我想通过FORTRAN代码和52乘52来计算复杂矩阵的逆。我在MKL库中使用ZGETRF和ZGETRI函数来运行测试。如果复数矩阵的大小为2 x 2,则这两个函数会很好地起作用,因为原始矩阵和逆矩阵的乘积是单位矩阵;但是,我发现如果复矩阵的大小为3 x 3,则结果是错误的,因为原始矩阵和逆矩阵的乘法不再是恒等矩阵。

我将测试代码粘贴到此处,以便您可以参考。

我在群集上运行带有外壳程序脚本的测试程序,并且该脚本也粘贴在此处。

PROGRAM TE
IMPLICIT NONE
INTEGER :: i,j,dime
DOUBLE COMPLEX,ALLOCATABLE :: a(:,:)
DOUBLE COMPLEX,ALLOCATABLE :: b(:,ALLOCATABLE :: c(:,:)

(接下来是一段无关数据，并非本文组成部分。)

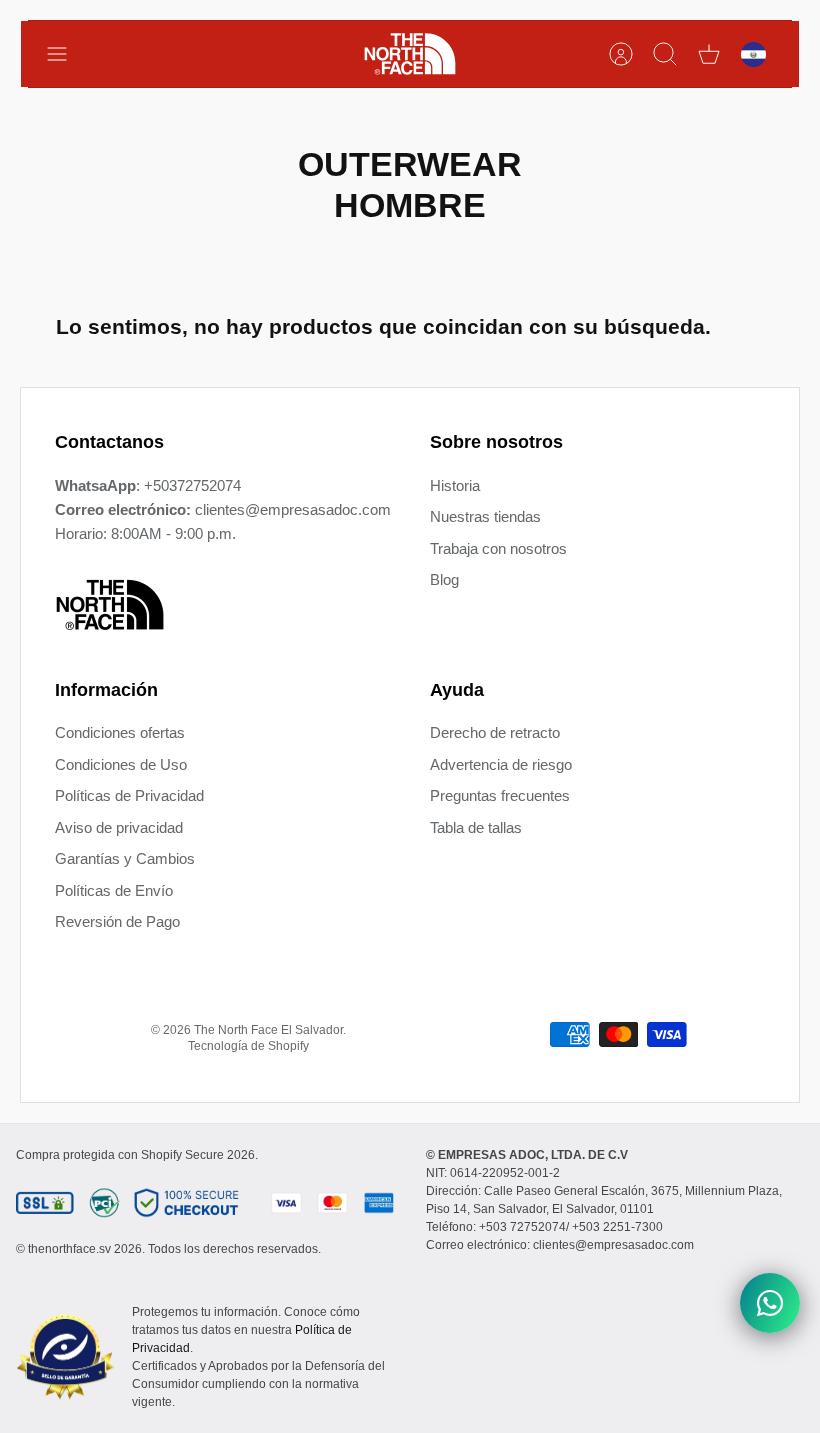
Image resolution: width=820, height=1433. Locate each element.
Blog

!Variables used in LU decomposition subroutine (ZGETRF)
INTEGER                       :: nu_r                 !Number of row in target matrix
INTEGER                       :: nu_c                 !Number of column in target matrix
INTEGER                       :: lu_lda               !Leading dimension of target matrix
INTEGER,ALLOCATABLE          :: lu_ipiv(:)           !Array with dimension of .GE. MIN(nu_r,nu_c)
INTEGER                       :: lu_info              !Judgement (0-successful;<0-error and infor = number,then
                                                      !'1-number'th arguement has illegal value;>0 and info = 
                                                      !number - LU matrix(number,number) is zero)
!

!Variables used in inverse subroutine (ZGETRI)
INTEGER                       :: nu_o                 !Order of LU matrix
DOUBLE COMPLEX,ALLOCATABLE   :: in_work(:)           !Workspace array with dimension of .GE. MAX(1,in_lwork)
INTEGER                       :: in_lda               !Leading dimension of LU decomposed matrix .GE. MAX(1,nu_o)
INTEGER                       :: in_lwork             !Size of in_work array with value .GE. nu_o
INTEGER                       :: in_info              !Judgement (0-successful;<0-error and infor = number,then
                                                      !'1-number'th arguement has illegal value;>0 and info =
                                                      !number; then,LU matrix(number,number) is zero and inversion
                                                      !cannot be accomplished)

dime = 3
ALLOCATE (a(dime,dime))
ALLOCATE (b(dime,dime))
ALLOCATE (c(dime,dime))

DO i = 1,dime,1
   DO j = 1,1
      a(i,j) = CMPLX(DBLE(i),DBLE(j))
   END DO
END DO

b = a

OPEN (UNIT=3,FILE='te_in.dat',STATUS='UNKNOWN')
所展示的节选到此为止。